Ember’s tiramisu is caffeinated with Flour Shop’s leftover coffee shots. Sponge is baked when the oven’s not in pizza-blistering mode, soaked in espresso and vodka, and layered with marsala-spiked mascarpone. It sounds rich in theory, but the reality is a lightly creamy, highly spoonable dessert – something you can handle after multiple rounds of toppings and dough.

The lightly creamy tiramisu.Edwina Pickles

“We literally judge our pizza based on how many people send back crusts on plates,” says Panjwani. “Right now, it’s very, very little. I’m surprised how many kids finish crusts.”

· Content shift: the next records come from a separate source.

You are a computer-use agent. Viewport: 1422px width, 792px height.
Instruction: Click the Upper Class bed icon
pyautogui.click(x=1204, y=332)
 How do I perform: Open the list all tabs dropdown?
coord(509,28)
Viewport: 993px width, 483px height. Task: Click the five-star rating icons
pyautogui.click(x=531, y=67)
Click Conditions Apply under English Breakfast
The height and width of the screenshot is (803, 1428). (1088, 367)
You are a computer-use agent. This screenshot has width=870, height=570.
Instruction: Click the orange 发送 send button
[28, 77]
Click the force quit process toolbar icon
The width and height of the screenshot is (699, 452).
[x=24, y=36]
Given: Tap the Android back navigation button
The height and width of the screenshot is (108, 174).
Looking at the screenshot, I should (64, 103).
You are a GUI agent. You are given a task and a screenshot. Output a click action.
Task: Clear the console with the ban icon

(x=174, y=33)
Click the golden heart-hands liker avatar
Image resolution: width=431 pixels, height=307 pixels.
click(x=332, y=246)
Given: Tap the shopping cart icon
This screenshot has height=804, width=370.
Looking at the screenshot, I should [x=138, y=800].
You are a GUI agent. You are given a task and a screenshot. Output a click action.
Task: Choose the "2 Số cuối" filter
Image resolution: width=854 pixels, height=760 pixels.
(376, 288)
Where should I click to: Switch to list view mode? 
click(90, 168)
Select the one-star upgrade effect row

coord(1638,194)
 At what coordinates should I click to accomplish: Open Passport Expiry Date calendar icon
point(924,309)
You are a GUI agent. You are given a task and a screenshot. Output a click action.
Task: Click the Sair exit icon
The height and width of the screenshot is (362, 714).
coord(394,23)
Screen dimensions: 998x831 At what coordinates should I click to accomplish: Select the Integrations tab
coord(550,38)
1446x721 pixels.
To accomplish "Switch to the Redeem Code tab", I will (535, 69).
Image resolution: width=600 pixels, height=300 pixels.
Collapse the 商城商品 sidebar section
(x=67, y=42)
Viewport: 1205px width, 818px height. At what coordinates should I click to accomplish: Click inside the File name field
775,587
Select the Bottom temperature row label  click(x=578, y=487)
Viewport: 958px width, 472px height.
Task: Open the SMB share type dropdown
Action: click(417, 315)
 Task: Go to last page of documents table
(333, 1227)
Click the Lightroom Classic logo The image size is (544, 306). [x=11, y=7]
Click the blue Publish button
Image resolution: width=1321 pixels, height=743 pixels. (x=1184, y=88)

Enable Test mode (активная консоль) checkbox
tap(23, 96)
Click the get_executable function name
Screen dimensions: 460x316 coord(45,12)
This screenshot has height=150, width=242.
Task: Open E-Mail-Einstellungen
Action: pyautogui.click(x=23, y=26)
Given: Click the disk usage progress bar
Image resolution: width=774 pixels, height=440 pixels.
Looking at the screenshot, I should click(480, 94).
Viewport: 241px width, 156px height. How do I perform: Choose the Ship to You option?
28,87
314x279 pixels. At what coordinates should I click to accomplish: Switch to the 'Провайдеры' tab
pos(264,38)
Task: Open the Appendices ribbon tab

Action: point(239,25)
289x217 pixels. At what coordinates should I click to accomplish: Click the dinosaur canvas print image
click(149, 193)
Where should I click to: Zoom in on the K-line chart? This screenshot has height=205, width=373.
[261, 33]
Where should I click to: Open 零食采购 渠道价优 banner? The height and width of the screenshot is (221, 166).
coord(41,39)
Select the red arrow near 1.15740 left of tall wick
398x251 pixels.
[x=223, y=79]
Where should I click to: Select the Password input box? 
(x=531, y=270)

Ember’s pizza is light enough that you can vaporise each slice with lightning speed, but the toppings provide enough heft to send you into “full mode” once dinner is over. My plates remained crust-free, particularly given Panjwani’s great advice to dip them into Ember’s chilli condiment. The pantry staple is smoky and deeply flavoured and one of the best chilli oils I’ve ever tasted. Instead of the whip-crack pain of hot spice, the fermented flavour blooms, redirects and outfoxes your expectations. Definitely buy a bottle to take home.

Ember’s community-minded approach means there are gluten-free bases and (with a day’s notice) vegan cheese that Tran makes from almond ricotta. Beers are stocked from nearby breweries, such as Bucketty’s in Brookvale, and Panjwani hopes to trial returnable pizza boxes to cut down on cardboard use.

In a town where you can get Roman-style rectangles and supersized American-style serves, Ember’s pizza stands out because it summarises the seasons – or passing week – in vivid ways. It archived winter with osso bucco and mushroom ragu, and spring’s sunlit flavours will soon give way to deep summer’s haul of eggplant, tomato and capsicum. It is pizza is worth pausing for.

The low-down

Atmosphere: Tiny, friendly pizzeria with a fit-out as colourful as its toppings

Go-to dishes: Charred broccolini pizza with confit garlic puree and stracciatella ($32); pork and fennel sausage pizza with fior di latte and Zuni pickles ($32); margherita with smoked mozzarella ($24)

Drinks: Beers from local breweries and a tight list of Australian wines stretching from the Central Ranges to Margaret River

Cost: About $70 for two, excluding drinks

Good Food reviews are booked anonymously and paid independently. A restaurant can’t pay for a review or inclusion in the Good Food Guide.